Okay, so let me go back to that other way of reading opera with which I began.  Yes indeed, the singing was wonderful.

Eric Owens doesn’t have as many solos as one might wish for in a title character, but then again the opera is entirely about him.  Failure at this point is the ultimate deal-breaker, but not only do we have a powerful presence, but a truly heroic aura.  Owens’ task is to make us believe something mythic vocally & morally: and he succeeds even while making us believe a contemporary version of a classical hero.  As Dejanira Alice Coote is every bit his equal, larger than life in her passions, particularly in her middle and lower voice.  It’s a long role, an opportunity for an extraordinary singer & personality.
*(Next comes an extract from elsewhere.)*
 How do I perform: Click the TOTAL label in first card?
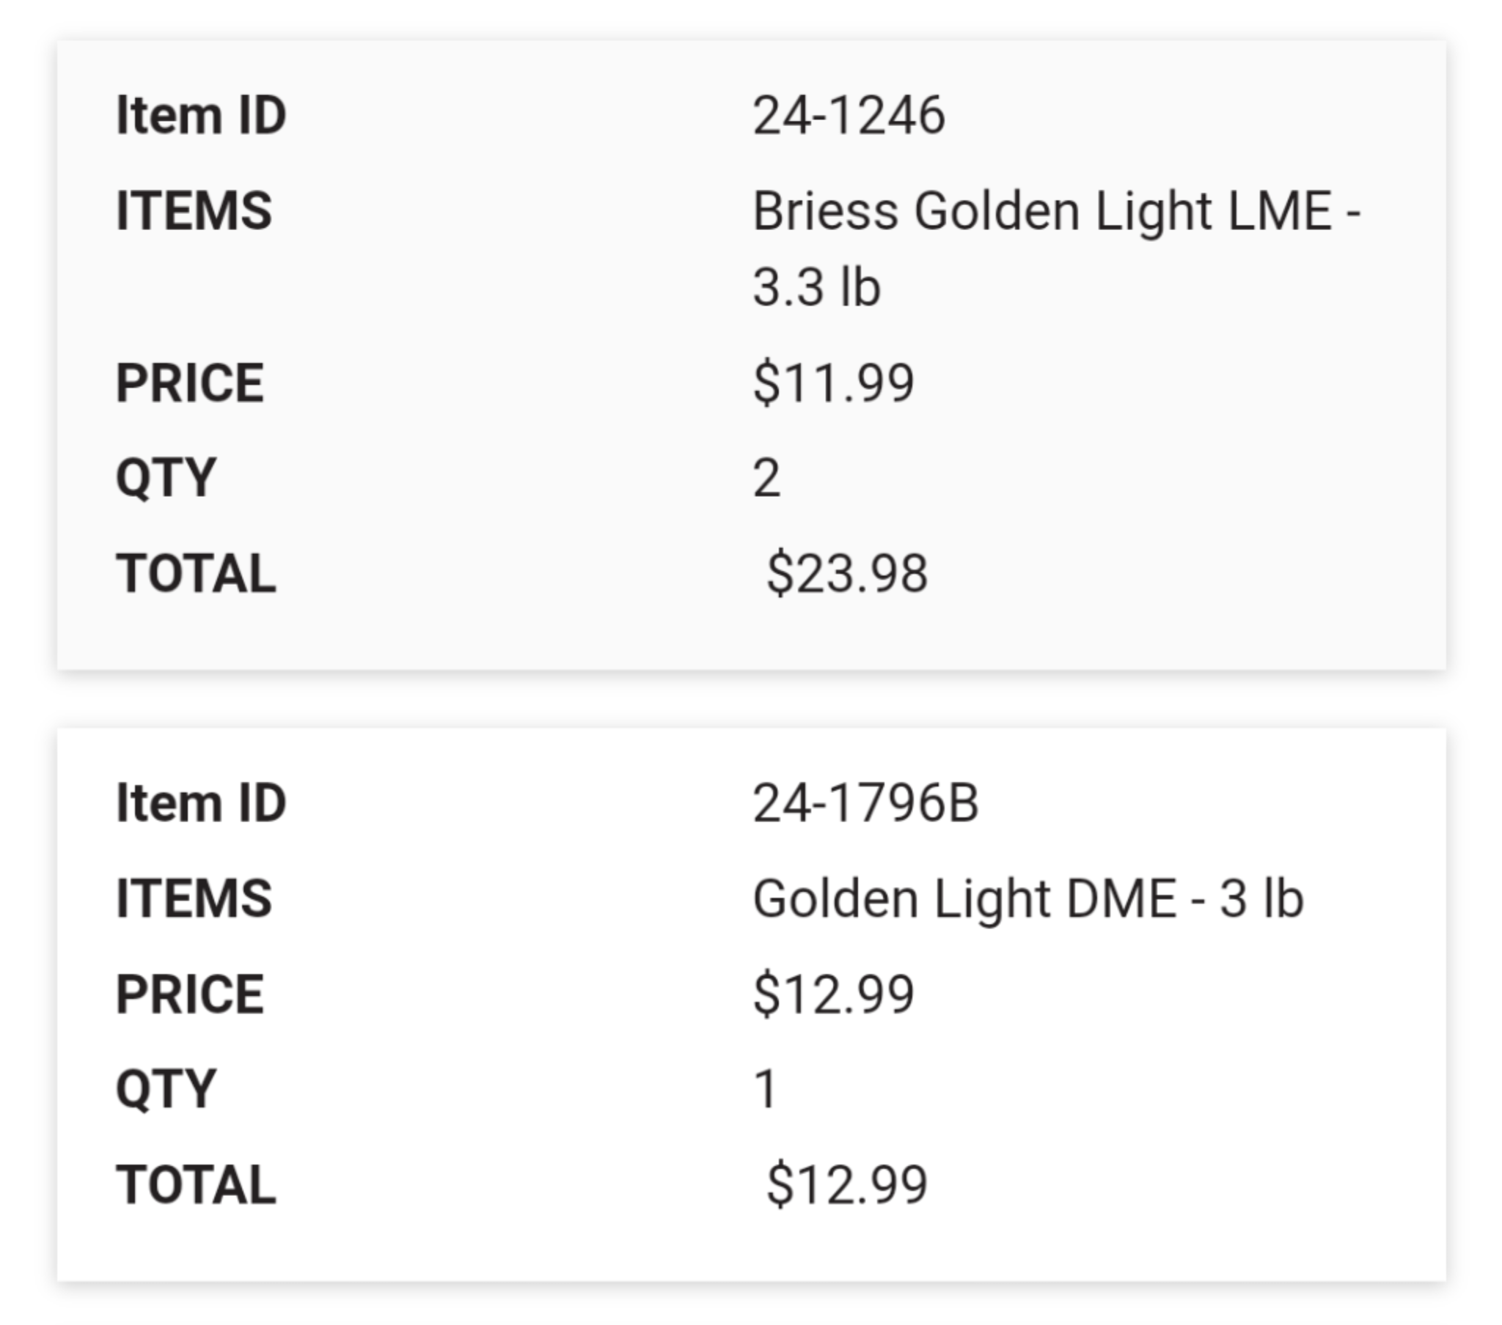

Coote takes the stage in every sense.    Lucy Crowe immediately makes an impression as Iole, unexpectedly heart-breaking.  Yes she seemed to have a remote control device to turn on my tear-ducts, and I suspect I wasn’t the only one.  This may be the strongest COC cast I’ve ever heard, down to David Daniels’ clear ringing sound, and Richard Croft’s plaintive tone.

Yes Handel looks & sounds gorgeous especially via Bicket’s passionate leadership.  I know I’m seeing it at least once more, but I ask myself: will that be enough?  There are six remaining performance of Hercules, until April 30th.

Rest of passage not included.